标准的彗星试验方法在重复性和通量方面存在一定的局限性。彗星芯片的开发使得高通量、快速分析化合物对DNA的损伤成为可能，适用于大规模筛选和研究遗传毒性化合物，以及与DNA损伤和修复相关的人类流行病学研究。

2.1 彗星芯片的组成

目前彗星芯片的开发包括一整套玻片及仪器和软件平台，用于体外彗星试验的高通量检测［23］。最新的彗星芯片平台包括96孔彗星芯片、专用的硬件平台和专用的数据处理软件。彗星芯片的96孔板中琼脂糖平板具有微阵列的结构，每孔中具有400～500个的微孔，比传统的基于玻片的彗星检测手段增加了约200倍的容量，具有高通量的特征。彗星芯片内的琼脂糖微图可使细胞装载到单独的微孔中，在同一平面上实现细胞的均匀分布，再通过专用的硬件平台和专用的数据处理软件，使单一彗星图片的分析成为可能，极大提高了试验结果的重复性，并且不重合的彗星图像简化了后续图像收集的难度，捕获和分析图片的时间从7～10 d缩短至90 min，大大提高了试验效率。

2.2 彗星芯片的应用

彗星芯片不仅可进行引起DNA损伤物质的常规鉴定，还可通过分析外周血单个核细胞来评估人群对遗传毒性暴露的易感性，从而为流行病学研究提供参考依据［23］。

将彗星芯片技术加以改良，可以实现在检测DNA损伤的同时提供更多被检测物质有效信息。如将彗星芯片进行改良后开发出的一种EpiComet芯片［24］可同时分析DNA损伤和甲基化水平，实现高通量、快速、便捷的检测。EpiComet芯片的检测过程中使用的甲基化特异性内切酶McrBC，可将无法检测到的DNA甲基化转化为单链断裂，并用彗星试验方法和系统进行定量。
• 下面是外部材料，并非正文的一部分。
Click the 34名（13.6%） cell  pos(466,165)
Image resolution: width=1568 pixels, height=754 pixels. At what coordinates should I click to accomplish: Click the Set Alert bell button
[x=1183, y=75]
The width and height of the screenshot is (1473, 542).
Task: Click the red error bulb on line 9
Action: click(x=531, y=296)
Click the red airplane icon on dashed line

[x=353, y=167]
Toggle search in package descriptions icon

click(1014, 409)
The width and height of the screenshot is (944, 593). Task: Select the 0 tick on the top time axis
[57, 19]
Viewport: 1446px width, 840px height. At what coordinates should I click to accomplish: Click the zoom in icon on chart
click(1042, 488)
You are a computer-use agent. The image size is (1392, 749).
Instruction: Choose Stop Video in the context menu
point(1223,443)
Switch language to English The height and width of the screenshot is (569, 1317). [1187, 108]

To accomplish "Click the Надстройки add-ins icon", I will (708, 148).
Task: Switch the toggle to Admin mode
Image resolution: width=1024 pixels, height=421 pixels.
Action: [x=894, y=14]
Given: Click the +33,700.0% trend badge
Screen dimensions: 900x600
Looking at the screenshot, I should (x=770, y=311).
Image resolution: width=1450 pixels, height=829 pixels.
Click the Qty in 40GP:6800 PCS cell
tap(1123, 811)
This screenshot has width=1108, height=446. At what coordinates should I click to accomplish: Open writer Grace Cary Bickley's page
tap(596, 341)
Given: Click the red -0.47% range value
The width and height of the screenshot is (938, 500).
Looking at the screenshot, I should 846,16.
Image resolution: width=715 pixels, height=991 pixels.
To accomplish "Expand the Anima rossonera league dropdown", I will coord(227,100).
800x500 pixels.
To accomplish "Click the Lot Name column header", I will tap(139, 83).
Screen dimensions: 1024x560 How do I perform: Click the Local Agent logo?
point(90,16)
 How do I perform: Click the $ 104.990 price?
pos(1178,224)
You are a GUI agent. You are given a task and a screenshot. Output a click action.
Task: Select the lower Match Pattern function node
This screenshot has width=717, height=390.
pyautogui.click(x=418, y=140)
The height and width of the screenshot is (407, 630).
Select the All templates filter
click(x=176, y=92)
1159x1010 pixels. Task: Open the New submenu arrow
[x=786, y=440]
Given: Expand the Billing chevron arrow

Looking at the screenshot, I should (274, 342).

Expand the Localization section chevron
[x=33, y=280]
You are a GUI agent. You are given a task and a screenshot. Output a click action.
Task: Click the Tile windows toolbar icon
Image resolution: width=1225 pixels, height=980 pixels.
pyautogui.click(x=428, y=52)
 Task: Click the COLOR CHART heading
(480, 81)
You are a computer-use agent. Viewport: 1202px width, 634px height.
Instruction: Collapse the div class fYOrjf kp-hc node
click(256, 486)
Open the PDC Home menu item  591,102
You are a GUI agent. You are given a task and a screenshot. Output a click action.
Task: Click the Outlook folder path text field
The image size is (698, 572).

EpiComet芯片对63种化合物DNA甲基化检测的准确率分别为：单样本高甲基化（1.5倍）为87%，低甲基化（1.25倍）为100%，假阴性率为4%，假阳性率为10%，具有高准确性、低假阴性率和假阳性率的特点［24］。

将彗星芯片与新型人源化肝细胞结合进行彗星试验，可用于需要代谢活化的遗传毒性物质的检测。SEO等［25］将高通量高内涵彗星芯片技术应用于代谢能力强的HepaRG细胞和HepG2细胞，以评估一组已知的不同遗传毒性和致癌性的28种化学物质的遗传毒性。使用HepaRG和HepG2细胞进行的彗星芯片试验，检测需要代谢活化的遗传毒性致癌物的灵敏度分别为80%和40%。HepaRG彗星芯片法检测潜在遗传毒性致癌物的总灵敏度和特异性分别为67%和100%。还有研究将DNA修复合成抑制剂羟基脲（hydroxyurea，HU）和1-β-D-阿糖腺苷胞嘧啶（1-β-D-arabinofuranosyl cytosine，AraC）与具有代谢活性的人源化细胞系HepaRG™相结合，开发了一种用于高通量遗传毒性检测的彗星芯片平台［26］。该平台通过对已知的9种体内遗传毒性物质进行小范围筛选，证明了该平台与传统试验相比具有更高的敏感性，可检测到传统彗星试验无法检测到的可能致癌的大面积加合物。

3 动物模型

目前，动物试验被认为是评估人类用药风险的黄金标准。然而，由于物种差异，很难从这些动物模型中推断出人类用药风险。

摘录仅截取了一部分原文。